Guilherme Cândido
Adaptação de 'É Assim Que Acaba' reflete os conflitos de seus bastidores
Neste mês, a Lei Maria da Penha completa 18 anos no Brasil. Trata-se de uma legislação criada especificamente para combater a violência contra mulheres. Mesmo assim, com quase duas décadas de existência, o número de mulheres vítimas de violência doméstica segue aumentando. De acordo com dados da Agência Brasil divulgados no ano passado, a cada 24 horas, ao menos oito pessoas do sexo feminino são vitimadas, um crescimento de 22% em relação a 2022. Ameaças, agressões, torturas, ofensas, assédio... São inúmeras as violências sofridas e que não começam ou se esgotam em mortes. O mesmo estudo apontou que, em 2023, uma mulher morreu a cada 15 horas em razão do gênero, majoritariamente pelas mãos de parceiros ou ex-parceiros. Um assunto tão sério e importante que vem ganhando um espaço cada vez maior nas mais diversas mídias.

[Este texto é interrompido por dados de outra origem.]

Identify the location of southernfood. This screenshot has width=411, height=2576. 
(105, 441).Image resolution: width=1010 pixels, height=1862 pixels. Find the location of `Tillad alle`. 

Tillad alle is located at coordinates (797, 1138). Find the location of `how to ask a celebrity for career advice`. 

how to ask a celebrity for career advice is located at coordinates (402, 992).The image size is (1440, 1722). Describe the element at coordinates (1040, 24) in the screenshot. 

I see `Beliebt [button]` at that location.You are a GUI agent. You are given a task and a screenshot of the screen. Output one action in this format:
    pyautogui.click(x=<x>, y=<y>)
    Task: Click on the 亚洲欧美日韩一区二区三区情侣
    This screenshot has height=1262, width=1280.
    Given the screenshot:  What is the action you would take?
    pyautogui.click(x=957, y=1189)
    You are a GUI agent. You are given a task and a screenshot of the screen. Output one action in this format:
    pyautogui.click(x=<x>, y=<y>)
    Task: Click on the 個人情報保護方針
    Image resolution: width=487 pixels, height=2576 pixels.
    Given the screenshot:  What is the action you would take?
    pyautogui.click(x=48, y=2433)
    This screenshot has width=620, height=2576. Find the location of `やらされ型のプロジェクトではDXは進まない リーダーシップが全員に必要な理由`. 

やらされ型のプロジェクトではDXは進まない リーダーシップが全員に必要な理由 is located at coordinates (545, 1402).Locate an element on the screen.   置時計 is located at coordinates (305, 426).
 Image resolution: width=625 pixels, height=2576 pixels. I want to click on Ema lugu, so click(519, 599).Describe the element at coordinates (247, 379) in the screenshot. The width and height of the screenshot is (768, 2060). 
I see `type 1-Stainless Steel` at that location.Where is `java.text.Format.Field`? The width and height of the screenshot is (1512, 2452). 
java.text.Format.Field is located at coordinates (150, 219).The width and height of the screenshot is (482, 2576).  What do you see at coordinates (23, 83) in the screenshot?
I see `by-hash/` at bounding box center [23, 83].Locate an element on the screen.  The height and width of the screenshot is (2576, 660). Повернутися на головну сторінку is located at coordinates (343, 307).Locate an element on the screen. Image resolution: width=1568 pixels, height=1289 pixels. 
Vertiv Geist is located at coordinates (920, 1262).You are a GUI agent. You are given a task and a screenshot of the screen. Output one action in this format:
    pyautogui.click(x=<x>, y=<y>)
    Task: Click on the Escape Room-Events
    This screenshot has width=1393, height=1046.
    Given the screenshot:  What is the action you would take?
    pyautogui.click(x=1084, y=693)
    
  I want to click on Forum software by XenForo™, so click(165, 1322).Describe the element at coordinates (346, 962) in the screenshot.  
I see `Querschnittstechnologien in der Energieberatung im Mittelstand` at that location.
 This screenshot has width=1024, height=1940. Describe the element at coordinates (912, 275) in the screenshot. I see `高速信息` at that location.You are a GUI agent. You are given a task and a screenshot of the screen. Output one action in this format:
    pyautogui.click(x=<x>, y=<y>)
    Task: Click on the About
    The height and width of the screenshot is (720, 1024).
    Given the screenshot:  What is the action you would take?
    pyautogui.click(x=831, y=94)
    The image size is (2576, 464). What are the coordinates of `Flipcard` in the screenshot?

É Assim Que Acaba, primeiro ganhou as prateleiras das livrarias, rendendo à texana Colleen Hoover o posto de autora do romance mais vendido de 2022 e é claro que não demoraria até os produtores de Hollywood correrem para adquirir seus direitos de adaptação. Com potencial para seguir os passos das lucrativas obras de Nicholas Sparks, It Ends With Us (no original), chega aos cinemas com a incumbência de jogar luz sobre um problema tristemente contemporâneo, mesmo que a mensagem seja transmitida com algum ruído.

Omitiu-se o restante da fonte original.